The difference with a viral story is that it is far easier to tap into the river of digital media originating from billions of internet users who contribute to the flow of potential viral content. Figure in the social variable of an event that arises from the apparent irresponsibility of one party, and the viral story takes on the outlines of a global morality play. The child-in-a-well stories today would probably focus equally on the neglectful homeowner who left lethal pieces of open ground in harm’s way.
We love the idea of culpability. It gives focus to some of our easily-stoked rage. And In some ways it’s become one of the least attractive features of our wired world.
This capability to link strangers who have viewed a single story into a community of outrage means that far too many of us are willing to save our energy to muster disgust for an event we do not fully understand involving individuals we do not know. As with our national political life, we seem to prefer pouring our free-floating anger into events over which we have no control, and with little more than indignation to offer.
We love the idea of culpability. It gives focus to some of our free floating rage. And In some ways it’s become one of the least attractive features of our wired world.
Such was the case with the deaths of two rare mammals well represented on YouTube: a gorilla in the Cincinnati Zoo and a well-known male lion in Zimbabwe. Both illustrate how low the flash point that will ignite cycles of hate can be. Cecil the lion and Harambe the gorilla were justifiably mourned after being shot by individuals: in the first case, by a Minnesota dentist with too much cash and too little common sense, as well as a pathetic need to bolster his ego by claiming another creature’s life. In the second instance, it was a parental miscue that resulted in a zoo official making shooting a gorilla to rescue a child who entered the primate’s domain.
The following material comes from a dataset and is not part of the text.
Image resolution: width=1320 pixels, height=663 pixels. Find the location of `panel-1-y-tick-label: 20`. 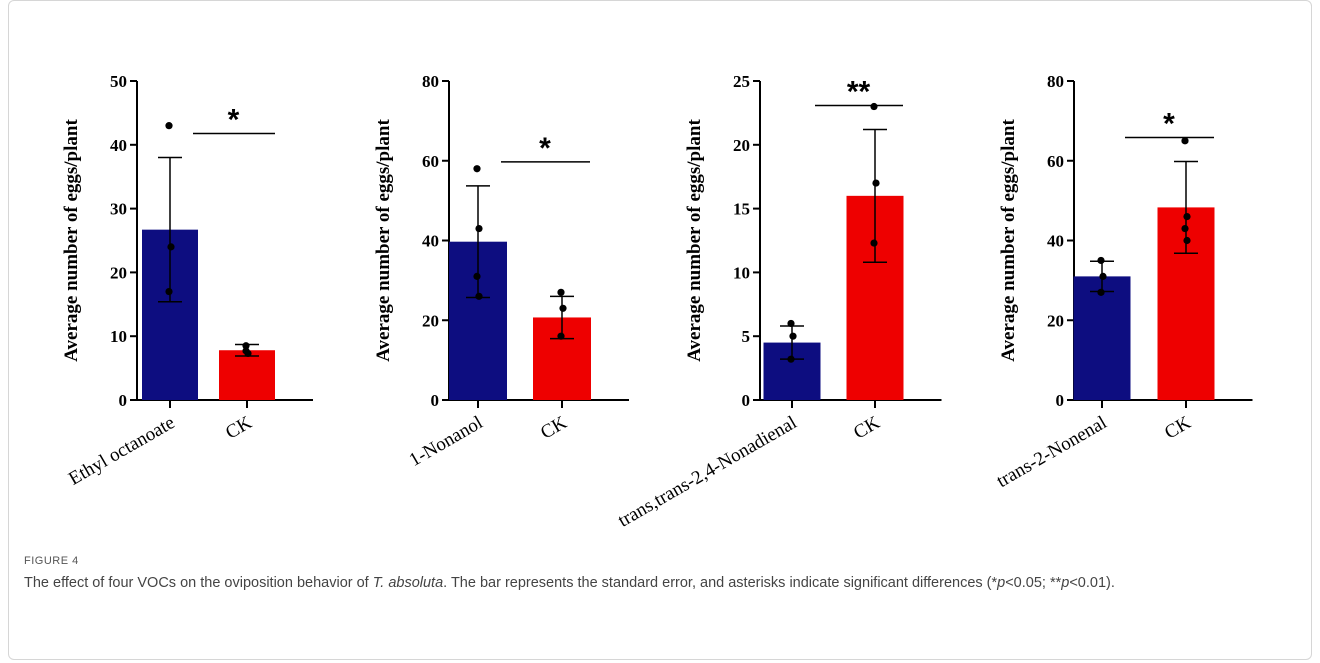

panel-1-y-tick-label: 20 is located at coordinates (118, 272).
World reaction to the dentist’s behavior forced him to close his practice and make himself scarce. Many of us took pleasure in his shame. The twist in the second instance was that the target was the mother, who momentarily took her eye off of her young son just long enough to miss his disappearance into the gorilla’s habitat. The woman received thousands of hate notes which found their way to her social media sites and e-mail, though authorities declined to call this anything more than an unfortunate accident. She probably behaved no differently than most parents with young children in constant motion.
This case is a reminder of the power of digital contagion completely swamps the logic of proportional reaction. Who knew that living in the global village would also mean being an involuntary witness to even the minor sins of other strangers? That clearly puts a lot of wear and tear on our psyches, especially if it means that we need to take on the alleged moral failings of even a tiny fraction of the estimated 3.2 billion wired inhabitants.